[Opening Task material section]

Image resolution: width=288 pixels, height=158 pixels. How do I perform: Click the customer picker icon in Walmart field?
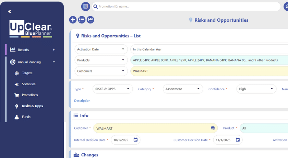pos(213,128)
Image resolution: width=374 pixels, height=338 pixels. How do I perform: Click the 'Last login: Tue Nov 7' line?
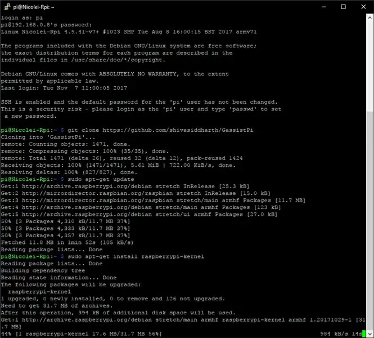[64, 88]
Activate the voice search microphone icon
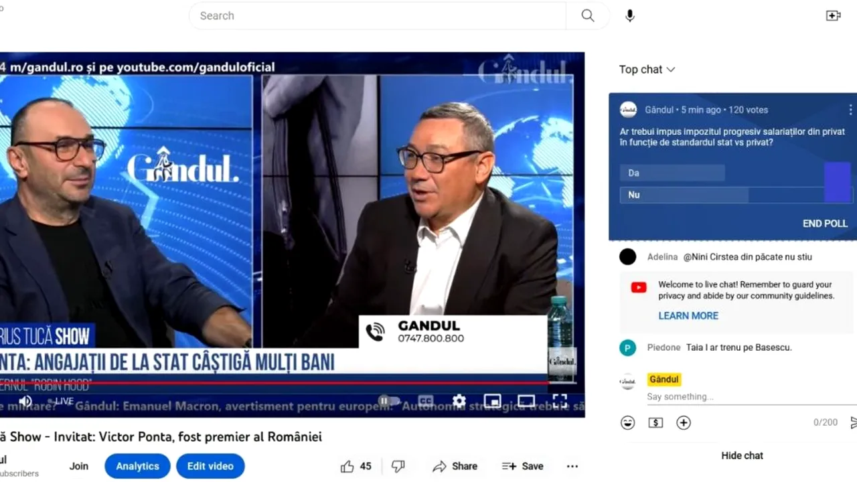The width and height of the screenshot is (857, 482). 629,15
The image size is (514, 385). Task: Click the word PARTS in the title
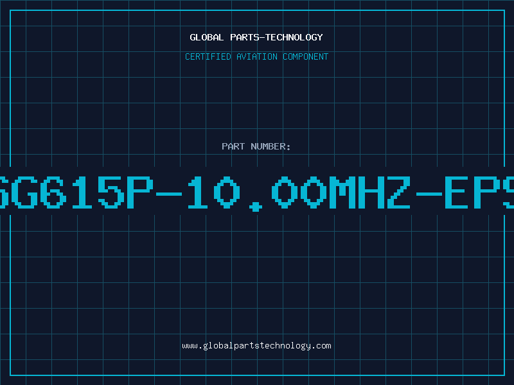coord(245,37)
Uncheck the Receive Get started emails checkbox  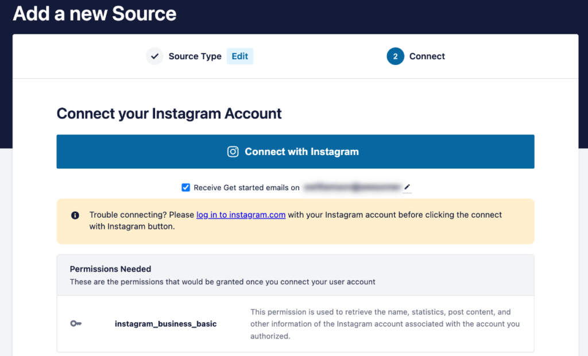pos(185,188)
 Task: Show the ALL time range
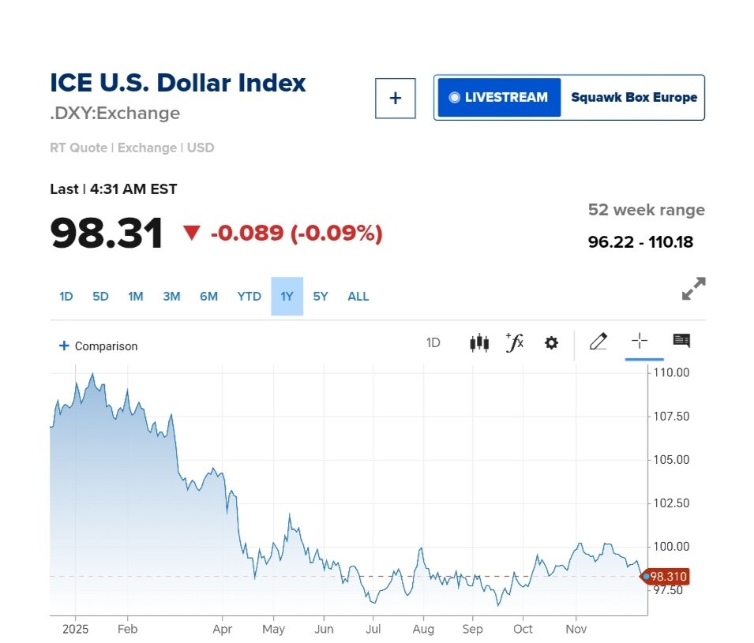(x=358, y=297)
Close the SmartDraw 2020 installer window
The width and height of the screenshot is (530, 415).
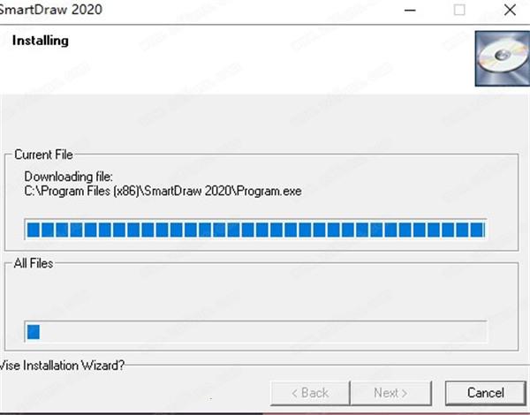(x=510, y=10)
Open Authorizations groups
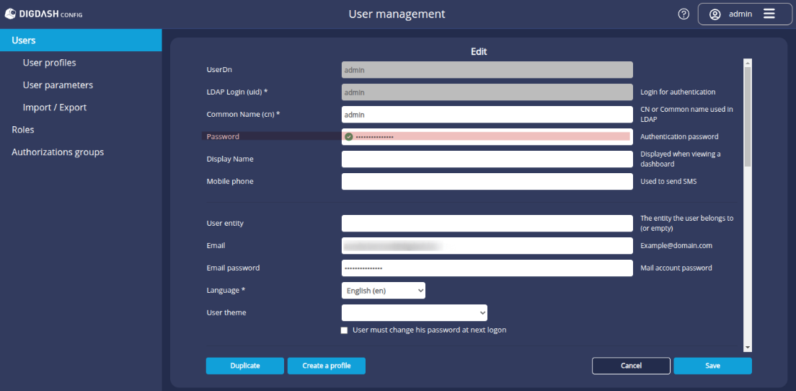Image resolution: width=796 pixels, height=391 pixels. click(58, 152)
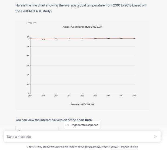Image resolution: width=167 pixels, height=152 pixels.
Task: Click the partially visible box below the response
Action: click(37, 128)
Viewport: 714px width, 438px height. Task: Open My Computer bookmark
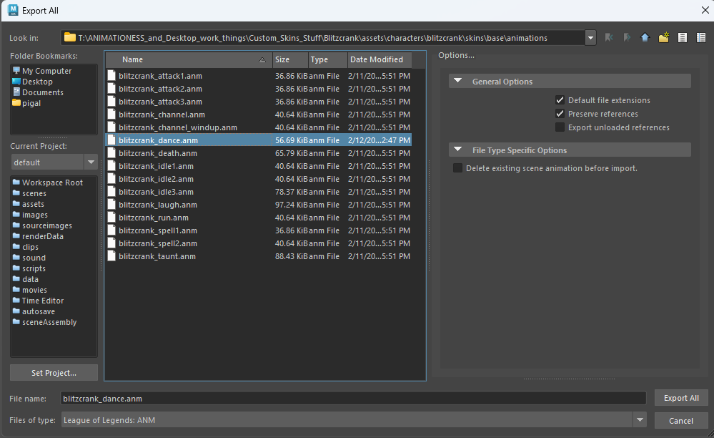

[Closing Task material section]

- _What is expected_
Retype the line containing "The width and height of the screenshot is (530, 415)." and all lines after it through the end of the material, exactly and only those, leaving out pictures.

- _Response area_
The width and height of the screenshot is (530, 415).
(x=510, y=10)
Open Authorizations groups
Image resolution: width=796 pixels, height=391 pixels. click(58, 152)
Image resolution: width=167 pixels, height=152 pixels.
Task: Click the partially visible box below the response
Action: click(37, 128)
Viewport: 714px width, 438px height. Task: Open My Computer bookmark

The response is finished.